Fortunately, he points out, students are starting to take action for themselves, with campaigns including student organisation People & Planet‘s Green League 2007 table last summer, which ranked universities according to their environmental awareness. The results were surprising. Oxford and the London School of Economics (LSE) both got “fair” ratings, while York and Glasgow scraped by below them. The three top-ranked universities were Leeds Metropolitan, Plymouth and Hertfordshire. “That really shook a few vice-chancellors,” says Patton. “I imagine that resolutions were made not to come that far down again.”

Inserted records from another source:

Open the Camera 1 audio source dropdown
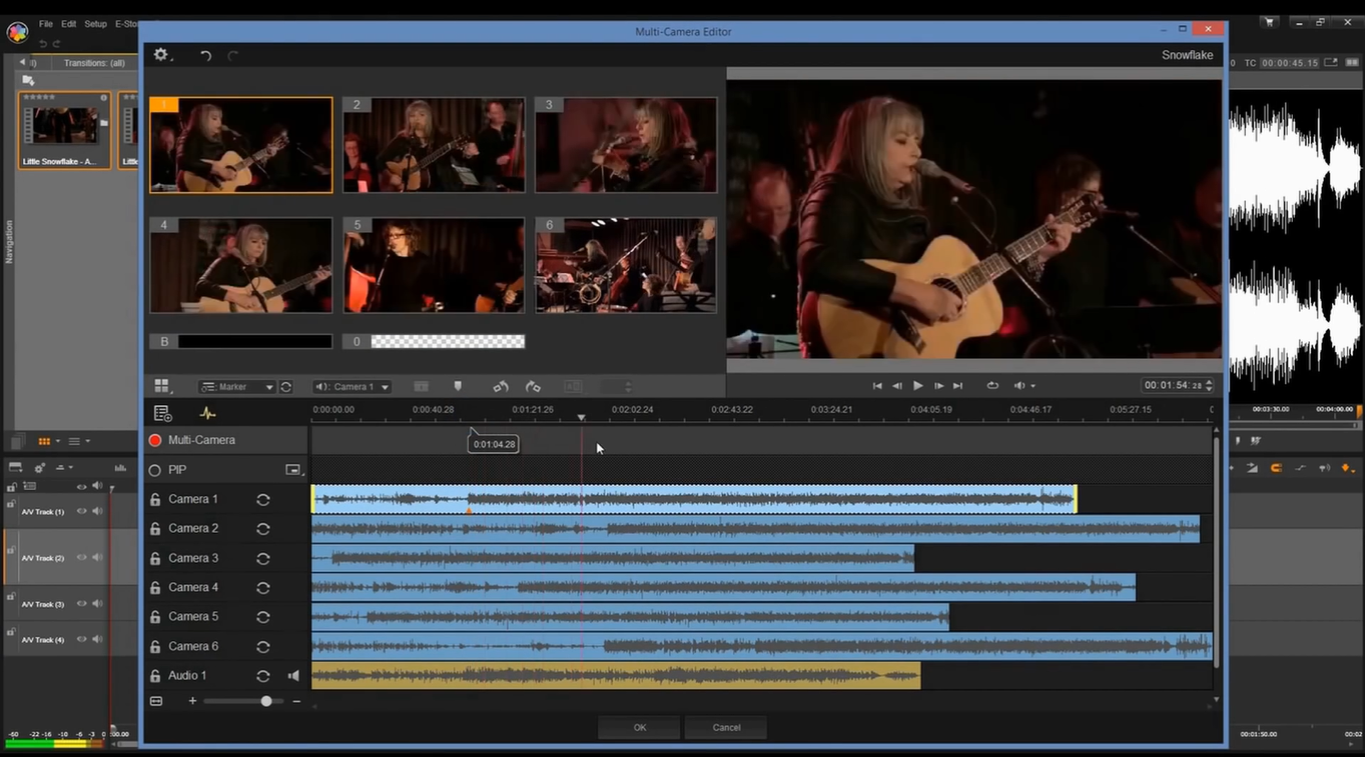 click(x=353, y=386)
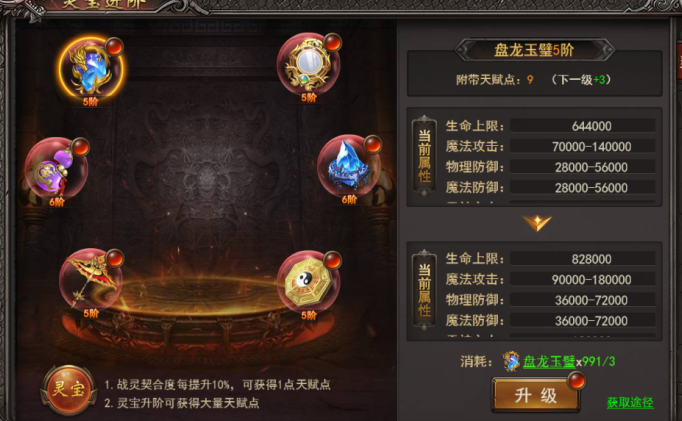This screenshot has width=682, height=421.
Task: Choose the purple gourd treasure orb
Action: (x=56, y=168)
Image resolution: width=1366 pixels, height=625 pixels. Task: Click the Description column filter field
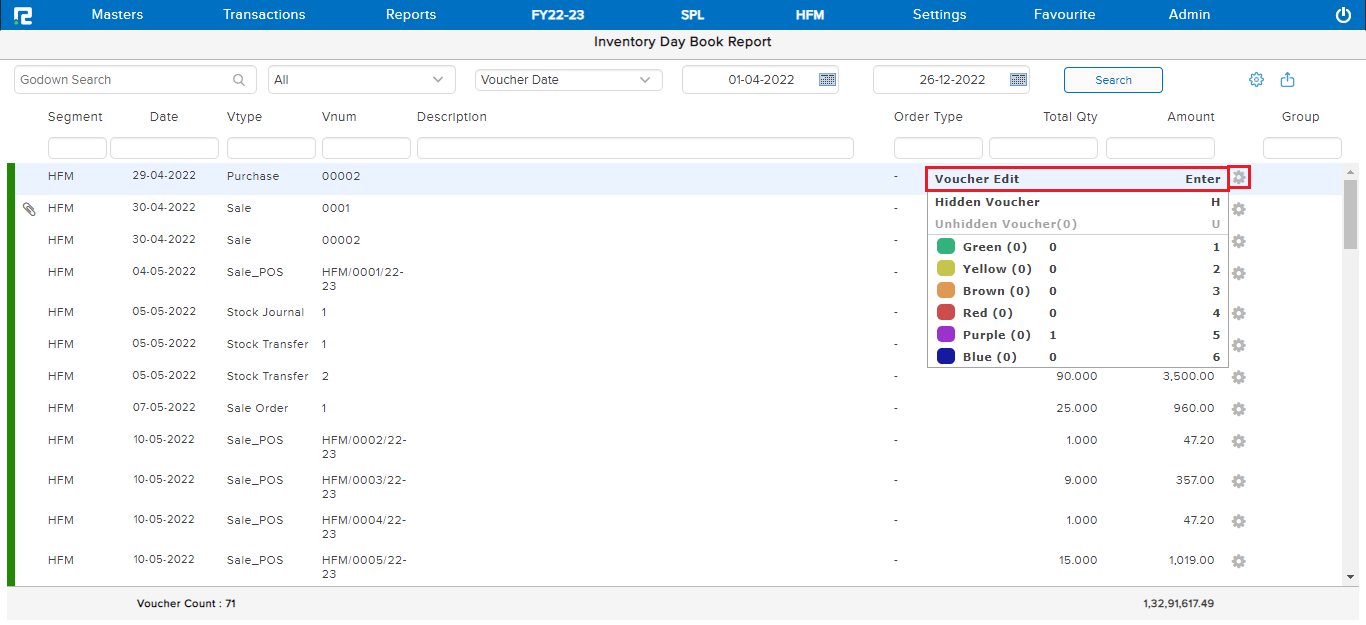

But the biggest problem is that, in the end, this is not just an issue for universities. This is going to be a problem for all of us. Paul Allen, development director at the Centre for Alternative Technology (CAT) in Wales, is very anxious about the blindness of the academics. “Do they realise that we need to have a huge re-skilling for Britain, that in the years ahead we are going to have to learn how to do things very differently? Are they planning courses that are going to re-educate our young people? No. They’re teaching young people in buildings where the lights are on all the time, in buildings where the energy is badly managed, where no one has even thought about approaching green electricity providers.”

EAUC’s conference this year is focusing on skills for sustainability. If the architects, engineers, designers and scientists have not been armed with the necessary skills, the necessary carbon descent cannot be achieved.

So, as Greening Spires suggests, things are moving forward, yes. But is it fast enough? Climate change does not leave any margins for complacency.